# [EXERCISE DETAILS]
Copy out, word for word, the lines below, beginning with the line that contains "You are a computer-use agent. Screen" and going on through the line that contains "pyautogui.click(x=29, y=488)". Leave the pictures out.

# [PROVIDED MATERIAL]

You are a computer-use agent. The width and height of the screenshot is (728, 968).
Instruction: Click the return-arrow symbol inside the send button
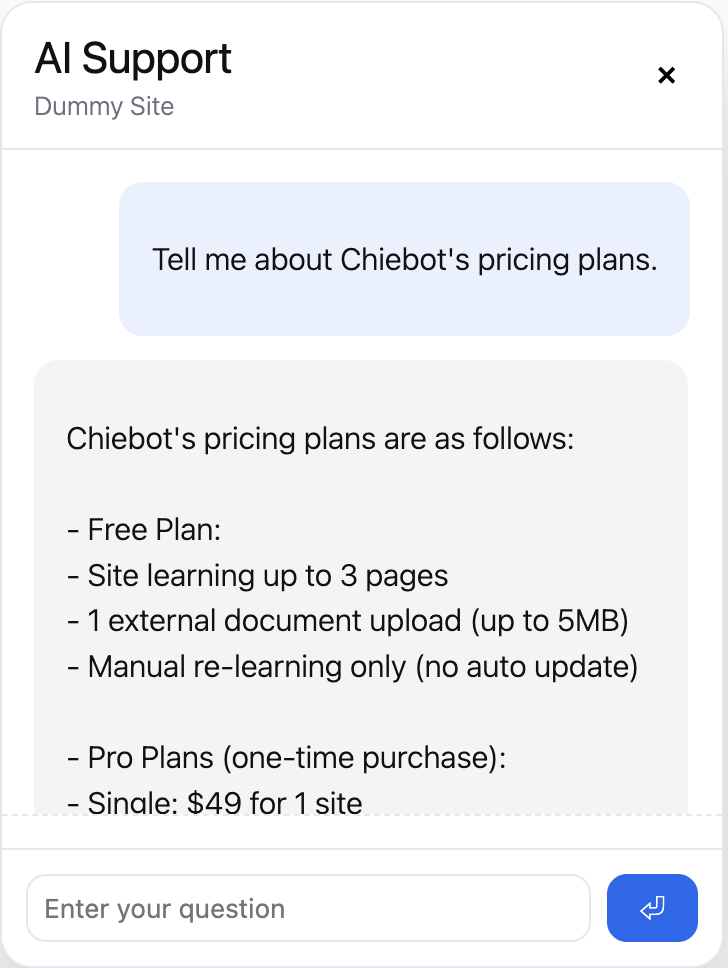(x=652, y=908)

---

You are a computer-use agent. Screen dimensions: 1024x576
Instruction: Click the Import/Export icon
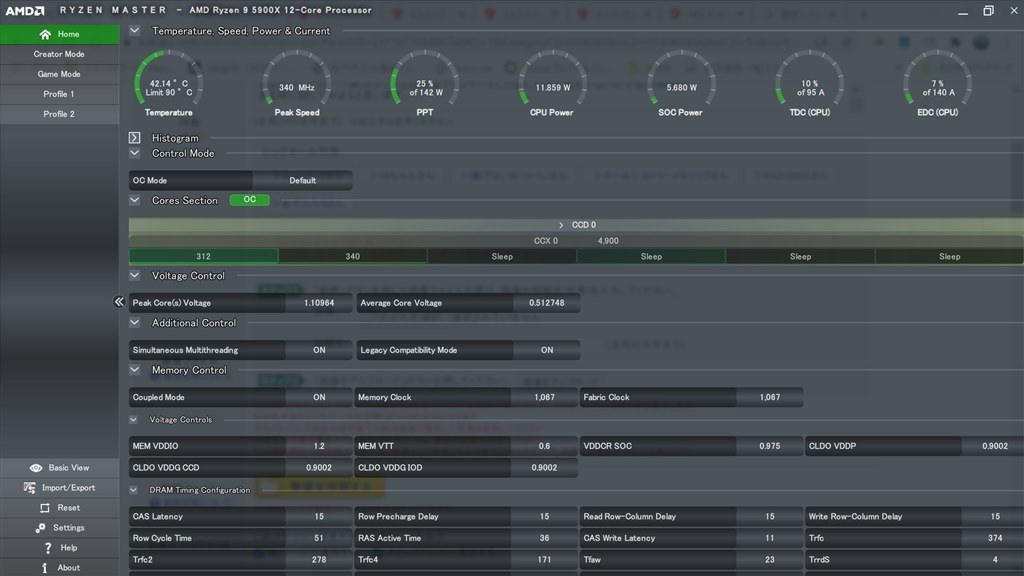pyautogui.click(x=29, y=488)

---

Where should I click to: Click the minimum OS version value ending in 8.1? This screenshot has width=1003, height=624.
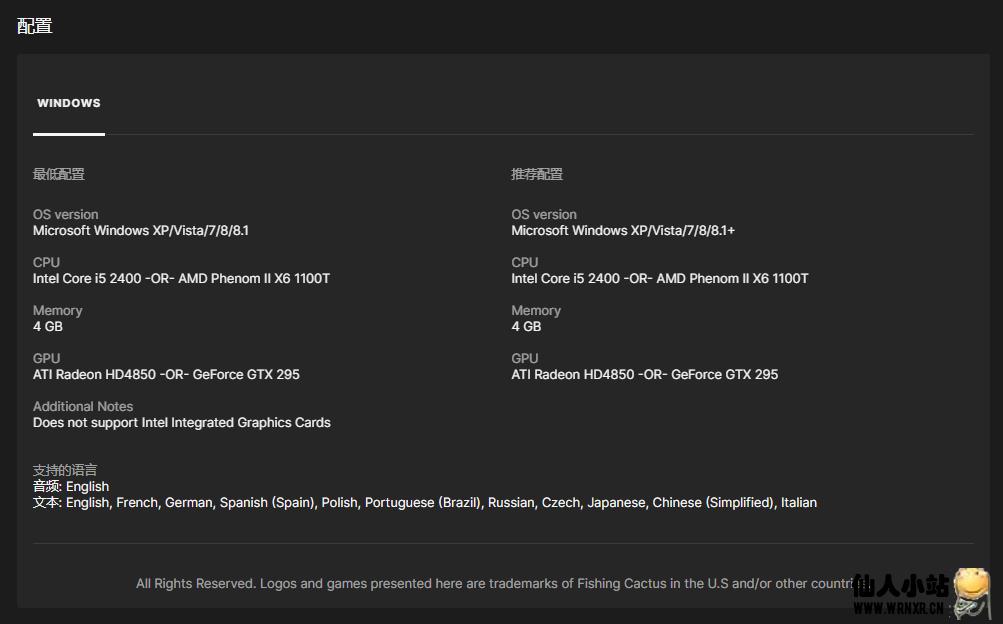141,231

# [THE COMPLETED TASK]
You are a computer-use agent. Screen dimensions: 1024x576
Instruction: Click the Import/Export icon
pyautogui.click(x=29, y=488)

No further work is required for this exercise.